-------- Dataset

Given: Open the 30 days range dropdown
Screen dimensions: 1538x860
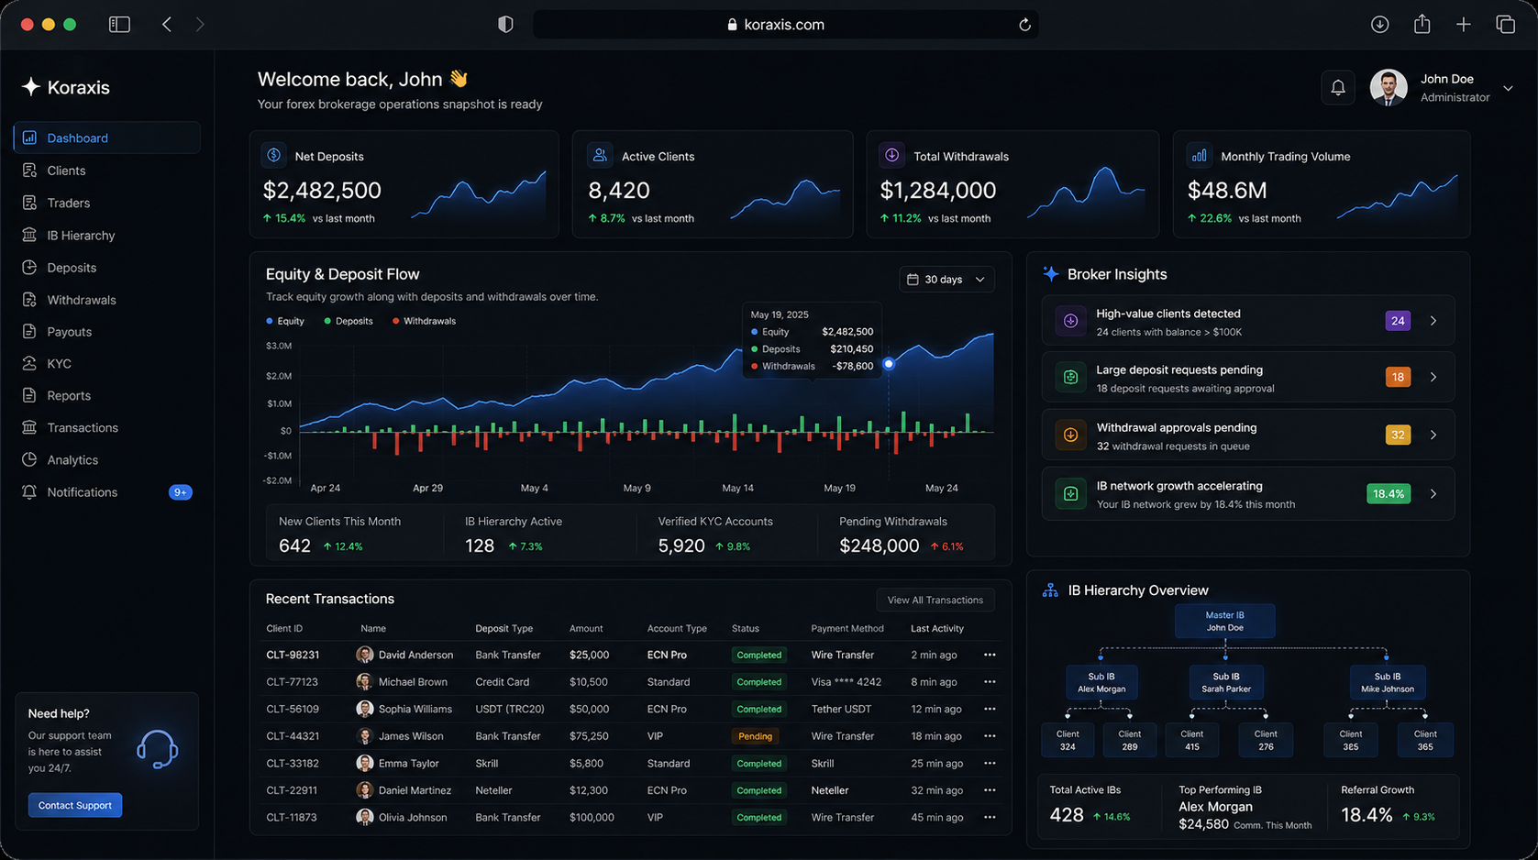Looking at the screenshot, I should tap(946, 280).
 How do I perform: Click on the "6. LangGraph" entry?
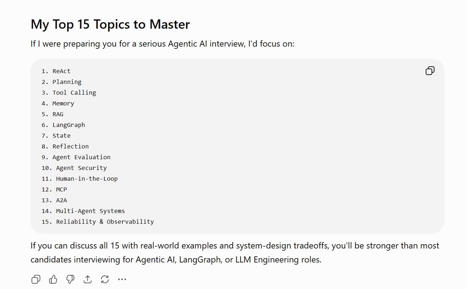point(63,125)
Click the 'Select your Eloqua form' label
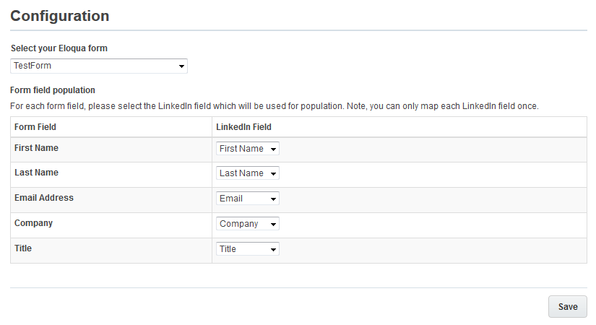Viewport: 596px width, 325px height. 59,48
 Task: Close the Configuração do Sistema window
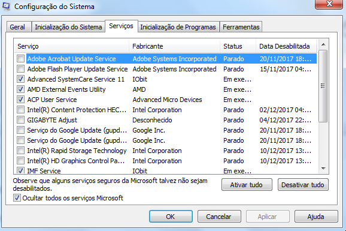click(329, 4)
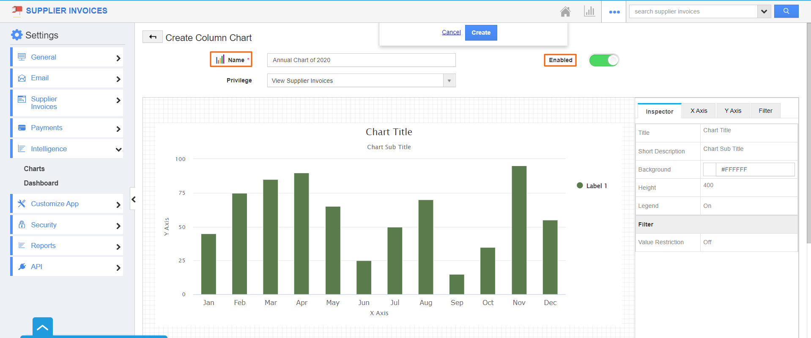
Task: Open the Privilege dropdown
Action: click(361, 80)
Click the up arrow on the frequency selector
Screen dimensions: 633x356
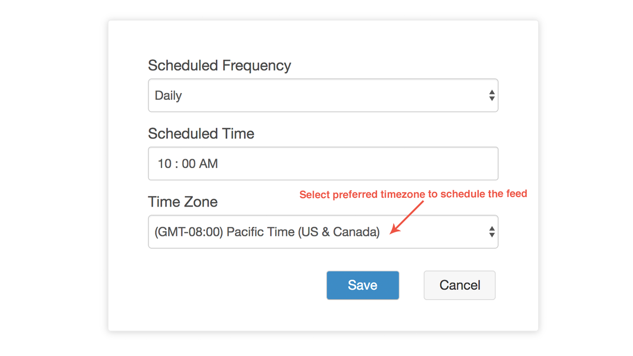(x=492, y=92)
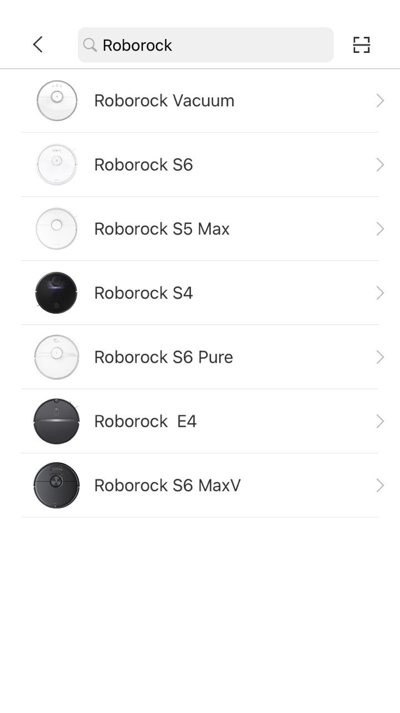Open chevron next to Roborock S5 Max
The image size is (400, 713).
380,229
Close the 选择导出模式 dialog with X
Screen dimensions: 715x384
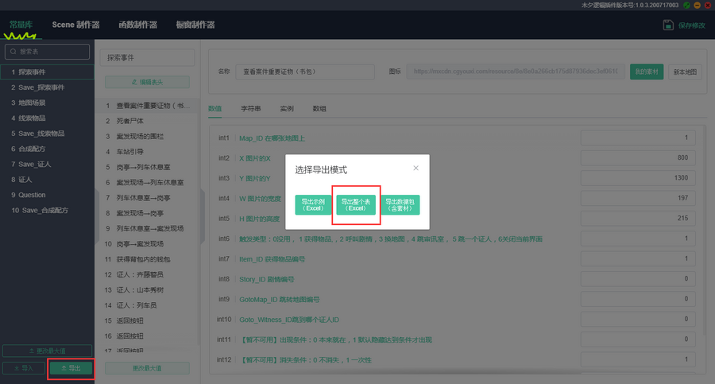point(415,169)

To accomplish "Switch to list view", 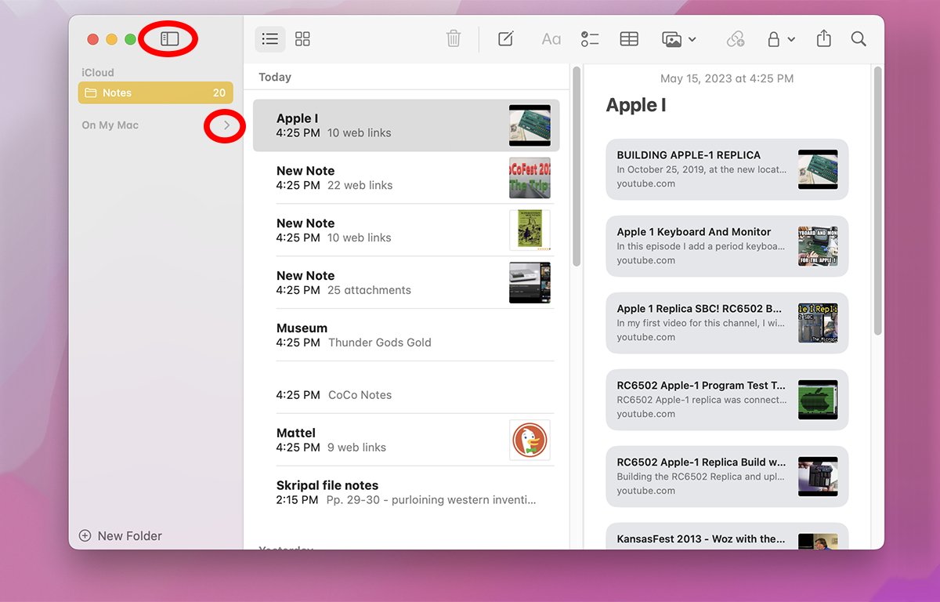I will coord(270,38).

----------------

> _Exercise goal_: What is wanted is an exact copy of the lines above from the one containing "Screen dimensions: 1538x860" through the one containing "Click the up arrow on the frequency selector", with no pictures in it.

> _Expected output_:
Screen dimensions: 1538x860
Looking at the screenshot, I should tap(946, 280).
 How do I perform: Click on the "6. LangGraph" entry?
point(63,125)
Click the 'Select your Eloqua form' label
Viewport: 596px width, 325px height. 59,48
 Task: Close the Configuração do Sistema window
click(329, 4)
Task: Open the Privilege dropdown
Action: click(361, 80)
Click the up arrow on the frequency selector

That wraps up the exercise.